PESHAWAR, Pakistan - A suicide attacker detonated a bomb among police on guard near a Shiite mosque in this northwestern Pakistani city yesterday, killing at least 15 people and wounding more than 30.

The attack came as Pakistan's minority Shiites started to commemorate their most important religious festival, Ashura, often a target of sectarian violence. Paramilitary forces in armored vehicles were deployed to patrol Peshawar after the bombing.

The blast went off in a bazaar area about 200 yards from a mosque that was the starting point for the Shiite procession.

Most of the victims were police and municipal officials who were clearing the route for the Shiite procession. The city's police chief, Malik Saab, was among the dead, said provincial police chief Sharif Virk. - AP

Embassy worker's

kin killed in Kenya

NAIROBI, Kenya - Gunmen carjacked a U.S. Embassy vehicle on the outskirts of the Kenyan capital yesterday and killed the wife of an embassy employee and his mother-in-law. Police later killed two of the carjackers.

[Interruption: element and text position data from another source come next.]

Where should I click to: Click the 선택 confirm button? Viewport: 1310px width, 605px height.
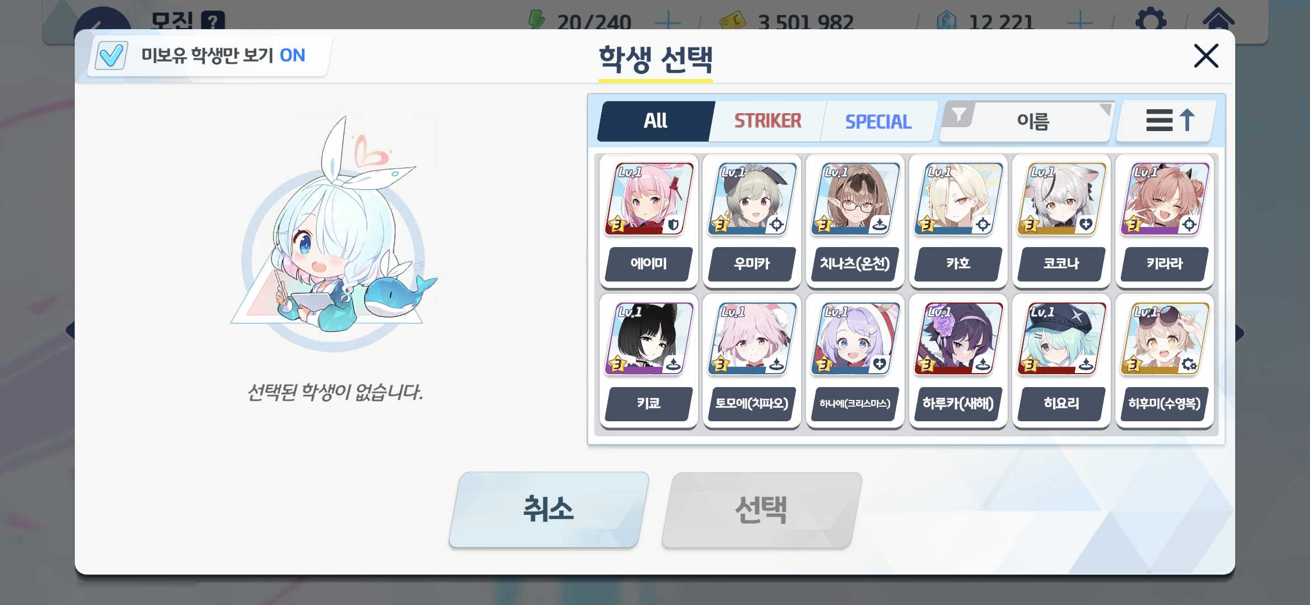click(761, 509)
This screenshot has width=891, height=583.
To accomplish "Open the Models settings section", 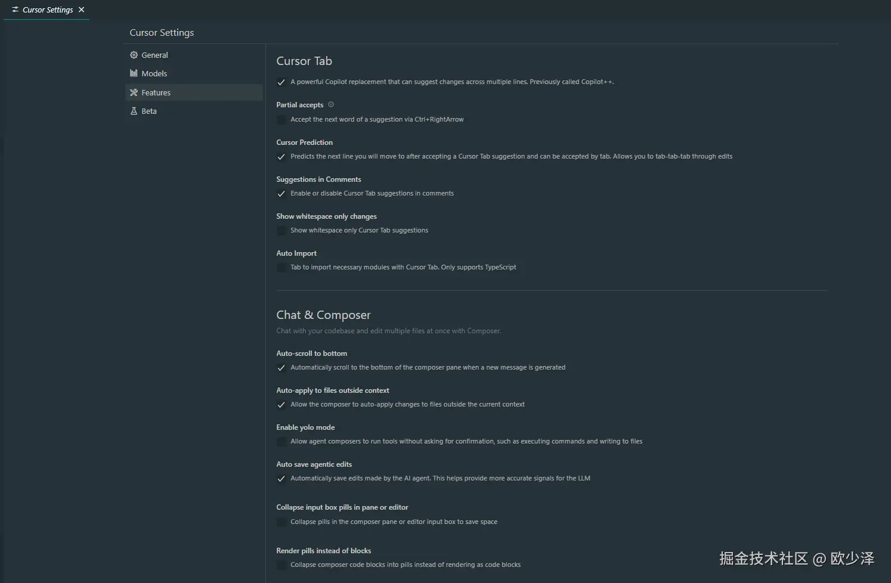I will (x=154, y=73).
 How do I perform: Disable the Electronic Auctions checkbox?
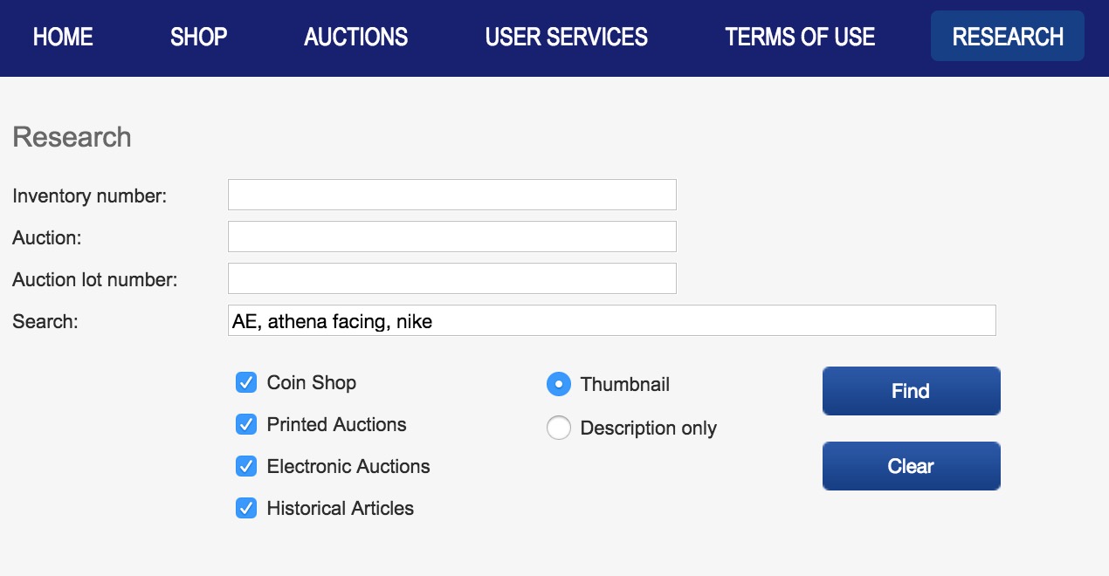click(246, 466)
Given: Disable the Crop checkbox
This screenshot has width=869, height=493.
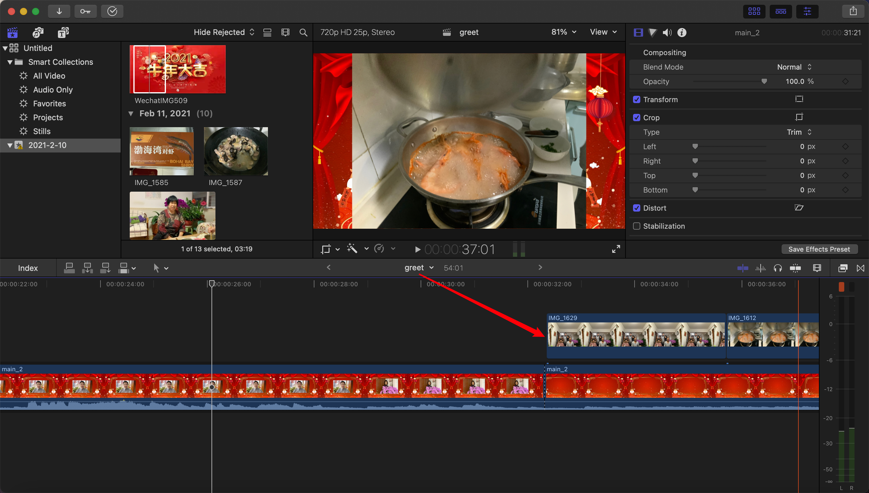Looking at the screenshot, I should click(x=636, y=117).
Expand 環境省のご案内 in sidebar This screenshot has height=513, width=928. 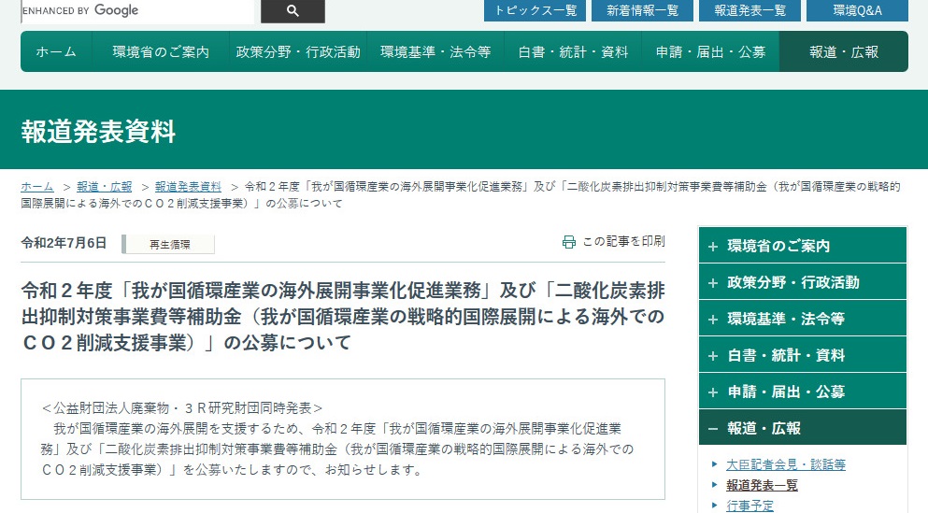[802, 246]
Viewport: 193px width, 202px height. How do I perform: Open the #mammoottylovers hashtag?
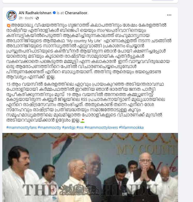point(101,128)
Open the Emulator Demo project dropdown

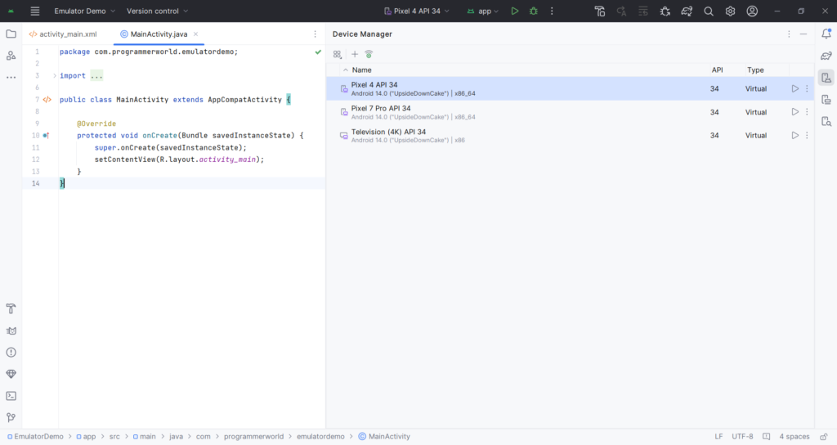pos(84,11)
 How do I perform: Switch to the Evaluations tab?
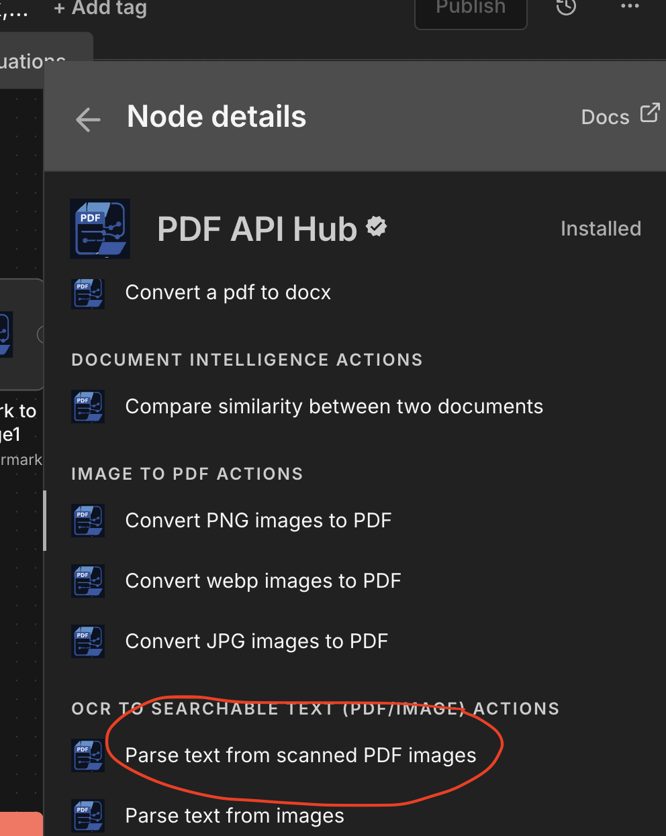click(34, 62)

The shooting happened just off a highway in Kinoo, about 12 miles outside Nairobi. Carjackings are common around Nairobi, and Kenya's government spokesman, Alfred Mutua, said the violence was believed to be "a random attack."

The victims were the wife and mother-in-law of a U.S. Embassy employee, said Robert Kerr, an embassy spokesman. He did not release their names. - AP

Global-trade rules

unchanged so far

DAVOS, Switzerland - The United States, Europe and other major powers made only a vague commitment yesterday to liberalize global trade, despite encouragement from leaders attending the World Economic Forum.

The nearly 30 countries that met on the sidelines of the forum to discuss the lack of progress in the World Trade Organization talks "expressed a strong wish for a quick resumption" of negotiations, but stopped short of making improved offers to break a six-month deadlock.

British Prime Minister Tony Blair told the forum later that he and other leaders were hopeful a trade breakthrough would still come. Negotiators are trying to clear barriers to trade in farm goods and manufactured products. - AP

Elsewhere:

A four-story boarding school collapsed in western India, killing at least 11 girls and injuring 14. The principal of the school in the village of Tichakpura said he had told state officials the school urgently needed repairs.

Gunmen killed a prominent South African tourism promoter Friday at his lodge in the eastern part of the country. David Rattray was an expert on the 19th-century Anglo-Zulu war and played a key role in attracting foreign tourists to the conflicts' battlefields in KwaZulu-Natal province.

Senegalese police fired tear gas yesterday at protesters calling for early parliamentary elections, beating back the crowd in the capital of Dakar with rifle butts and detaining the head of the country's main opposition party.

Argentina has authorized officials to reveal state secrets if called to testify in human-rights trials, a move intended to speed up prosecution of atrocities committed during the country's 1976-1983 military dictatorship.